Having read the particular passage in Covenants again yesterday, i´d say that the RAW supports only getting an xp for something your doing or studying in that season anyway. An additional insight, not something unrelated.

I do like Caelarchs rule a lot, as it solves the bound letters tractatus problems nicely. Under the RAW, the majority of magi would create rather useless tractatus with a very low quality, they now get a small benefit instead. Those few magi with a very high com score though would produce a bunch of free and quite useful tractatus instead and that could lead the road to munchkinism, which should be avoided.

Concerning Direwolfs suggestion that one could spend entire seasons doing nothing else but corresponding or at least sacrifice time to get additional xps on a seasonal basis, i dont like that because correspondence in my eyes is a long term project. And every correspondence needs a partner. "Switching on" a new partner one season to get an additional xp and then not writing him again for the rest of the year because you dont have the time would be rude at the very least.
I do agree that correspondence takes up some of a mages free time, so when a magus is out in the world for a whole season or uses the double overtime lab routine on an important lab project he shouldnt get the xp but he will most probably write again the next season and in the long run this one season not writing should be neglible for keeping the partner and collecting letters to be bound.

Just to clarify:
Say you have a magus with Int +5 and therefor 5 different correspondence partners. It is my understanding that you regularly write to all 5 of them (during your 10 rest days), but you only get a bonus xp if you work on a project that matches one of the 5 correspondence themes.
That does mean that such a magus would never suffer a lack of bound correspondences as he would get 5 of them after every 5 years of writing letters. So basically all of his tractatus will be quality +1.
Im not saying its a bad thing. It would need a mage with very high values in both Com and Int to make this "broken", if that term would even fit, just wanting to expand on the consequences of the rule.
Oh, and changing correspondence partners should be a rare thing, else a magus might acquire a negative reputation for being unreliable...

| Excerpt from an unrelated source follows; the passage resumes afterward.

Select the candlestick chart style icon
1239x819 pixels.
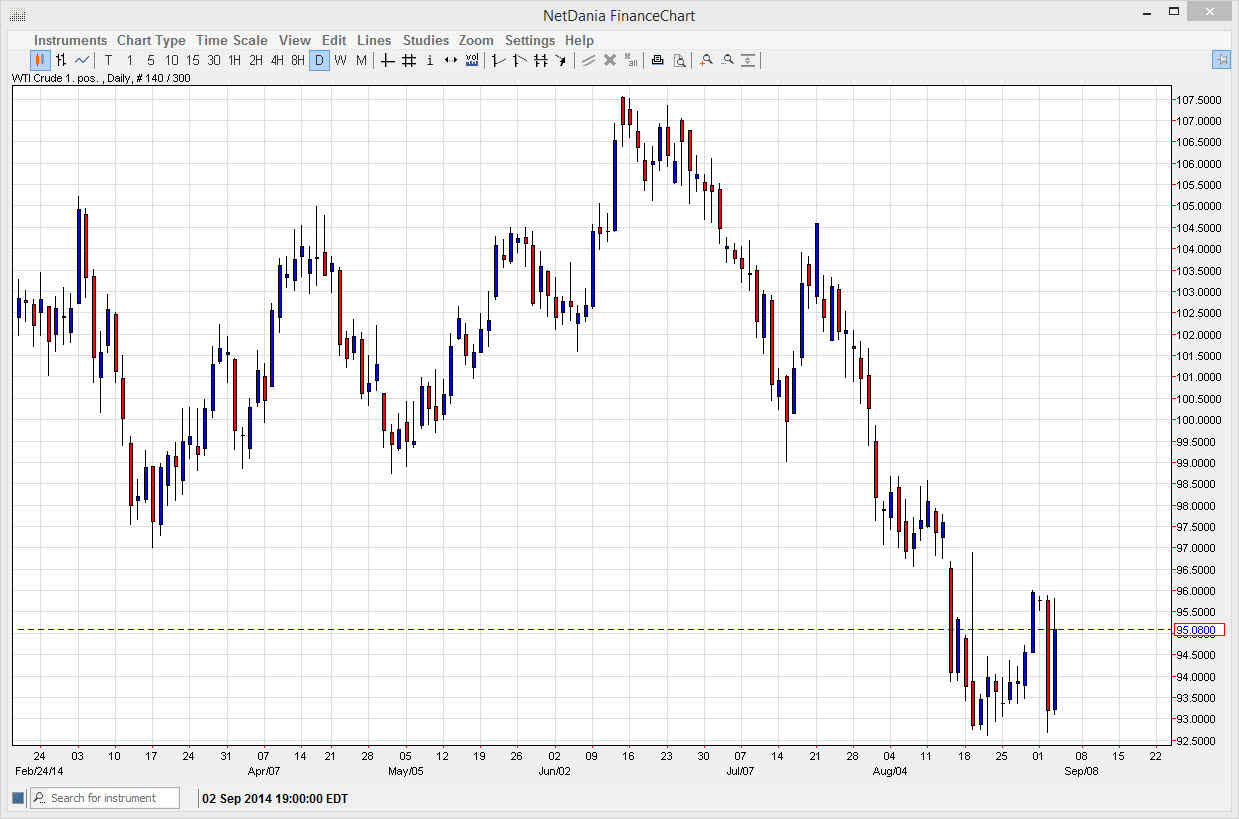37,60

Making a tractatus out of your correspondence implies that other magi may read it. I'm not sure most magi would want all their correspondences be exposed, even to their covenant mates.

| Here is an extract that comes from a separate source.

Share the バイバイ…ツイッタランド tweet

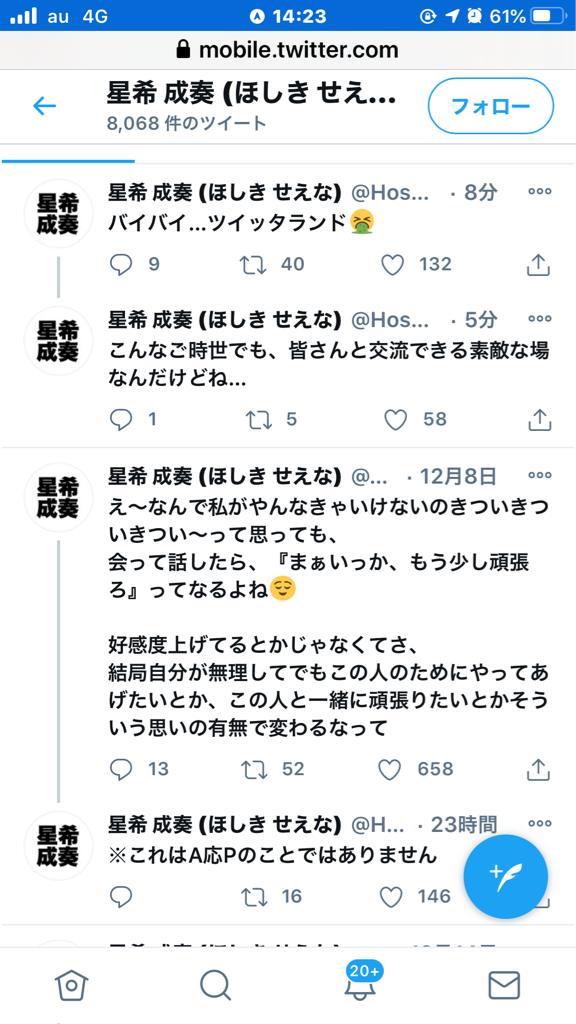[x=537, y=264]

Immryan brings up a good point concerning the Redcaps and their "capacity" which I'd like to address. In the sagas I've played in we've always striven to make the arrival of Redcaps a roleplaying affair, not just a SG statement that: "It's summer, the Redcap comes. Let me know what you're sending. Sam, there's a reply from your former master." Some characters write lots of letters for various purposes, some rarely, some never. But we always try to make the Redcaps a character, usually several, and while we all know their services are technically "free" we also know that from time to time a nice little gift of some sort not only helps them in their duties (thus strengthening the Order) it also helps ensure added consideration.

E.g., someone gave a Redcap a batch of healing potions one year, then for the next couple years after the gift we wound up being higher up the order of which covenants he visited. Well, we kind of neglected him for awhile after that, and he was never rude, and he didn't skip us, but he arrived later and later in the scheduled season, then we fell to the following season. We went from 3 Redcap arrivals a year to two, and instead of spring, summer and fall they came in late summer and late fall only. So we got the hint and someone made a lesser enchanted device, or more potions or something, and voila! Punctual Redcap service returned!

So if you're playing an Order that sends these correspondences flying around Europe constantly maybe the SG might introduce this concept. Covenants that fail to occasionally "help out" the Mercere might find that when a Redcap does arrive her satchel is full, sorry, you'll have to wait until next season. Or perhaps your letters end up sitting at a waystation longer than normal, waiting for transfer to another Redcap also with saddlebags bulging. This could explain why some folks receive their correspondences in lumps interspersed with dry spells and others get regular service.